Defendant, Fred J. Stephens, was jury-convicted of first degree robbery, § 569.-020,1 and armed criminal action, § 571.015. The trial court found Stephens to be a prior offender, by reason of his having entered a plea of guilty to a prior robbery, and sentenced him to concurrent terms of 25 years’ imprisonment on each charge.
Since no claim is made on appeal that the evidence was insufficient to sustain the convictions, it suffices to say that there was substantial evidence from which the jury could have found that Stephens, on October 4, 1983, obtained an unspecified amount of currency from George Major, a cashier at a Quik Shop convenience store in Joplin, Missouri, by means of pointing a .22 caliber pistol at Major and causing him to fear for his life if he did not comply with Stephens’ demand'for money.
Stephens’ first claim of trial court error is that the procedures used in selecting the names to go in the jury box, to draw names from the box for the general panel and to excuse jurors “were not in substantial compliance with the statutes governing jury selection in second class counties.”
We have examined the record and find the claim is meritless. We also note that nowhere in her brief does Stephens’ attorney even allege where any deviation from the statutorily directed jury selection process in this ease prejudiced any legal right of Stephens.
Since jury selection statutes are directory only, a defendant must show that he was prejudiced by any substantial deviation from the statutory selection process, State v. Pettis, 522 S.W.2d 12, 15 (Mo.App.1975). No such showing was made here.

Stated goal A –
From the robbery appeal opinion, reproduce the stretch from "Defendant, Fred J." through "on each charge.".
Stated goal B –
According to the robbery appeal opinion, what sentence did the trial court impose on Stephens?
Stated goal C –
Condense the paragraph of the robbery appeal opinion that begins "Since no claim is made on appeal" into a short list of its main facts.

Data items
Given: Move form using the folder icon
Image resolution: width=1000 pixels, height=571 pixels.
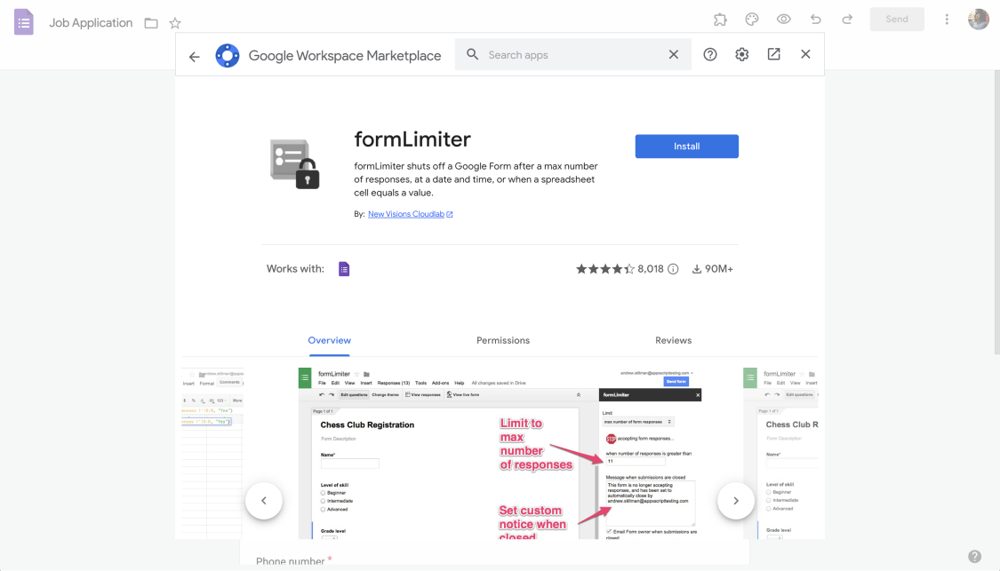Looking at the screenshot, I should [151, 23].
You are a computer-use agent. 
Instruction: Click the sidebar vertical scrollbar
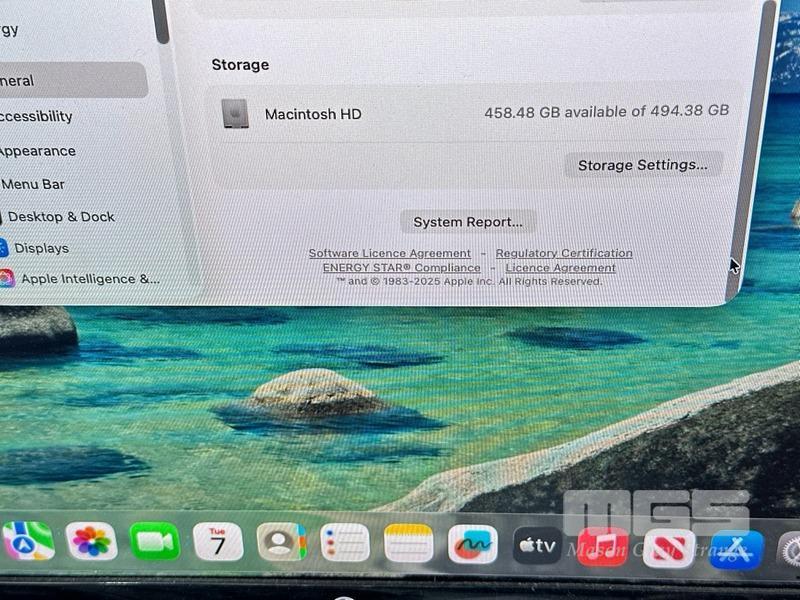[161, 20]
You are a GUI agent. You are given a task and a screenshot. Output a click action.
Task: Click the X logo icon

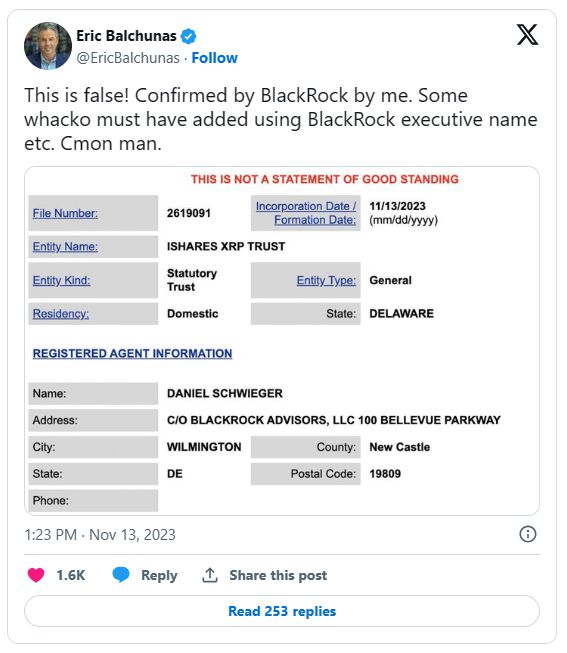[x=527, y=35]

Task solution A –
Defendant, Fred J. Stephens, was jury-convicted of first degree robbery, § 569.-020,1 and armed criminal action, § 571.015. The trial court found Stephens to be a prior offender, by reason of his having entered a plea of guilty to a prior robbery, and sentenced him to concurrent terms of 25 years’ imprisonment on each charge.

Task solution B –
Concurrent terms of 25 years' imprisonment on each charge.

Task solution C –
- The appeal does not claim the evidence was insufficient to sustain the convictions.
- Substantial evidence allowed the jury to find that on October 4, 1983, Stephens took an unspecified amount of currency from George Major.
- Major was a cashier at a Quik Shop convenience store in Joplin, Missouri.
- Stephens pointed a .22 caliber pistol at Major, causing him to fear for his life if he did not comply with the demand for money.